Pages

24 September, 2013

Gadis & Hujan [5]


Hujan.

Rintik yang kemudian menderas. Kembali menemani sang gadis. Gadis terpekur di ruang tamu. Matanya terpejam, namun hatinya menggumam. Betapa setianya sang hujan. hadir kala ia butuh seorang pendengar yang baik. Pendengar jeritan hatinya, di saat semua teman baginya menyesakkan jiwa. Gadis tahu bahwa yang ia butuhkan hanyalah perenungan. Tanpa usaha keras mencari jawaban. Karena pikirannya keruh bak air yang diberi sabun lalu diaduk kencang. Sekeruh itu. Pikiran itu hanya bisa dijernihkan dengan mendiamkan. Tanpa melakukan apa-apa, hingga sang air dan sang sabun berupaya melepas diri masing-masing.

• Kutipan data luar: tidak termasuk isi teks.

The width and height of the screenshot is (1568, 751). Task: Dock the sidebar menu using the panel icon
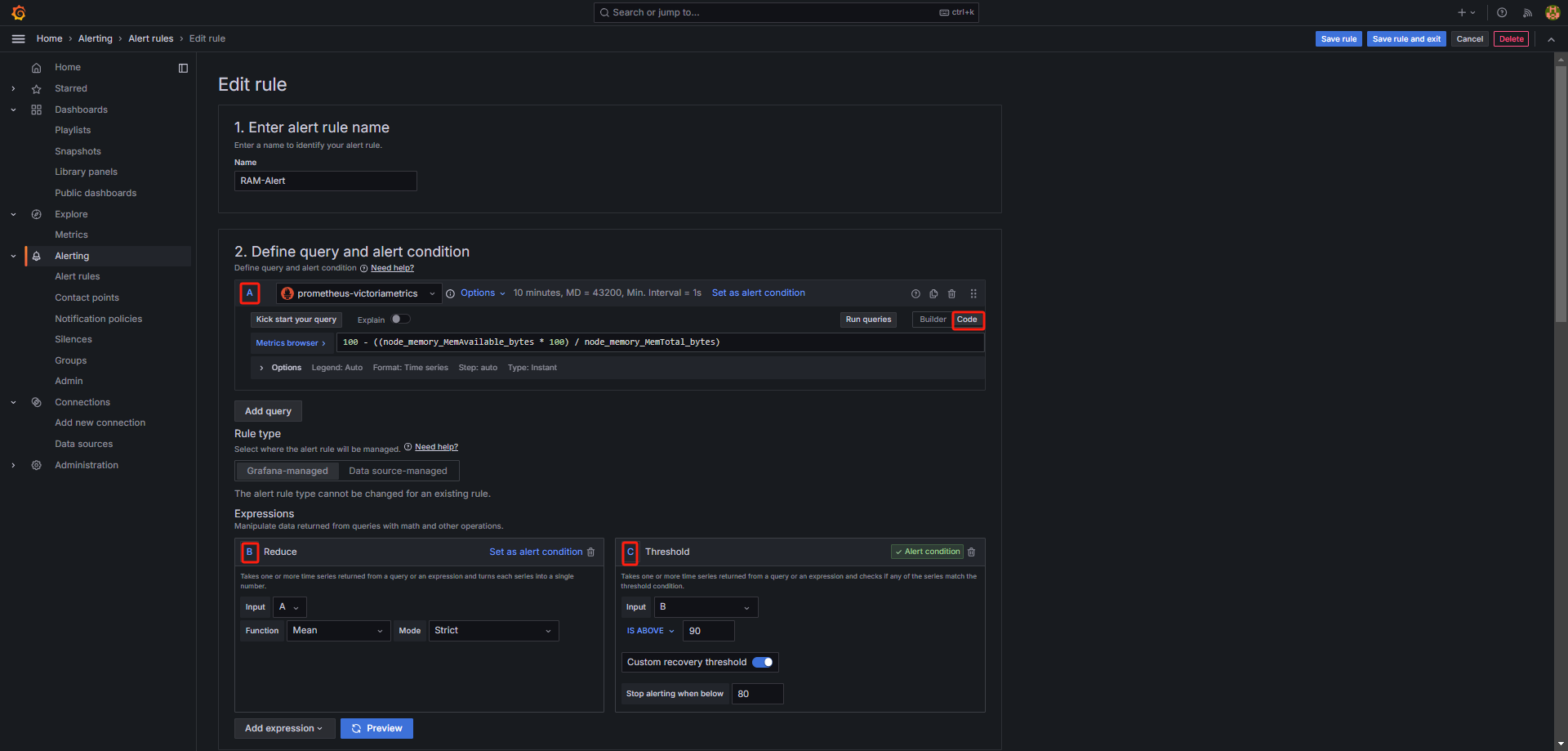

Sang gadis masih terpejam. Ia merindu. Kembali merindu. Ia memanggil, menggapai dalam ruang rindu yang ia cipta. Ruang rindu yang ia hadirkan untuk sang bapak yang telah pergi sebelas tahun lalu. Ia bertanya tentang serenade hujan ini, apakah orkes buatan bapaknya? Karena ia heran, mengapa hujan selalu turun kala ia membayangkan wajah sang bapak. Apakah itu cara ia dan bapaknya berkomunikasi? Melalui izin Langit?

Entahlah… ia hanya diam dengan hati yang menggumam. Mencoba mengurai kusut kasat mata.

Ah…di bawah Menara Eiffel sana seseorang berkata lirih sama dengannya.. “C’est la vie”.